Ein arbeitsreiches Leben hat seinen Abschluss gefunden.

Volle 26 Jahre war Herr Clausen Mitglied der gesetzgebenden Behörde seines Heimatkantons Wallis; eine Reihe von Jahren war er Mitglied des Ständerates, und seit 1891 war er ununterbrochen Bundesrichter. Als Vertreter der römisch-katholischen Richtung ist Dr. Clausen jederzeit seiner streng religiösen Lebensauffassung treu geblieben.
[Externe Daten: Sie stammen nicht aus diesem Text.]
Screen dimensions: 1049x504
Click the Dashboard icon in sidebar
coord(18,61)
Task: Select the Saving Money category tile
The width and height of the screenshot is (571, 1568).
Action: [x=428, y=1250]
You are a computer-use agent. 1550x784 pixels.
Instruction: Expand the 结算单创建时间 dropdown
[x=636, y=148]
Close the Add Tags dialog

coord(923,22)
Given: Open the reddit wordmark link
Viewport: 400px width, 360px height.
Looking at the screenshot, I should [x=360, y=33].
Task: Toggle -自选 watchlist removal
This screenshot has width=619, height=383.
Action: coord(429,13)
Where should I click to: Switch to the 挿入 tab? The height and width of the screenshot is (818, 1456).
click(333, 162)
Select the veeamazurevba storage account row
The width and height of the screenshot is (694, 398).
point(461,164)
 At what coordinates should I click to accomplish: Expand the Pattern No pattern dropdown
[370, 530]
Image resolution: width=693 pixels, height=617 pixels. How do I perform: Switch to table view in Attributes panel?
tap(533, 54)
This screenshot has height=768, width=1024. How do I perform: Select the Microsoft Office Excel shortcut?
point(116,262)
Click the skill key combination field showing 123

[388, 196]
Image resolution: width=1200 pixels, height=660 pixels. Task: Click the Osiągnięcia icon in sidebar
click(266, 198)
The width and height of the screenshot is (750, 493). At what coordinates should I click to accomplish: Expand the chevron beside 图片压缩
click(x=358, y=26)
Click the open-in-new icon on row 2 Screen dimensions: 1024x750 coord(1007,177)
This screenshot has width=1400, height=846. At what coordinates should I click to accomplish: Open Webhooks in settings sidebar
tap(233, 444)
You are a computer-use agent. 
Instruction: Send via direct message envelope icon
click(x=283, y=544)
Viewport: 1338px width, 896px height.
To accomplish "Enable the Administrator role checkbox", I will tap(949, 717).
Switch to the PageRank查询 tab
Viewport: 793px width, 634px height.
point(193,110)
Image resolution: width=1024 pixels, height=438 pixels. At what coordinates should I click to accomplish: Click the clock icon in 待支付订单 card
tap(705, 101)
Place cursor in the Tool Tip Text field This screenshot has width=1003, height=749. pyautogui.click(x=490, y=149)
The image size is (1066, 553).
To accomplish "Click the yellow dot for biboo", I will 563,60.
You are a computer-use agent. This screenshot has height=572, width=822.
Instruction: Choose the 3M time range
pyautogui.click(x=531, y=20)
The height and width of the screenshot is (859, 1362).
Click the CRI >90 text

Er hat seinen Rechtsstandpunkt stets mit Mut und Überzeugung, aber auch massvoll und mit feinem Takt vertreten, so dass er sich die volle Achtung seiner Kollegen des Gerichts wie auch seiner Mitbürger gewann.

Diesen Sommer konnte Herr Clausen sein 25jähriges Jubiläum als Bundesrichter feiern ; das Bundesgericht widmete ihm bei diesem Anlass eine Urkunde, in der es dem Gefeierten seine vollste Anerkennung für seine Amtstätigkeit ausdrückte.

Auf dem Gebiete der werktätigen Nächstenliebe hat der Dahingeschiedene ebenfalls Grosses geleistet; sein Andenken wird im Segen bleiben.

616 Meine Herren Nationalräte, ich fordere Sie auf, zu Ehren des Andenkens des Verstorbenen sich von Ihren Sitzen zu erheben.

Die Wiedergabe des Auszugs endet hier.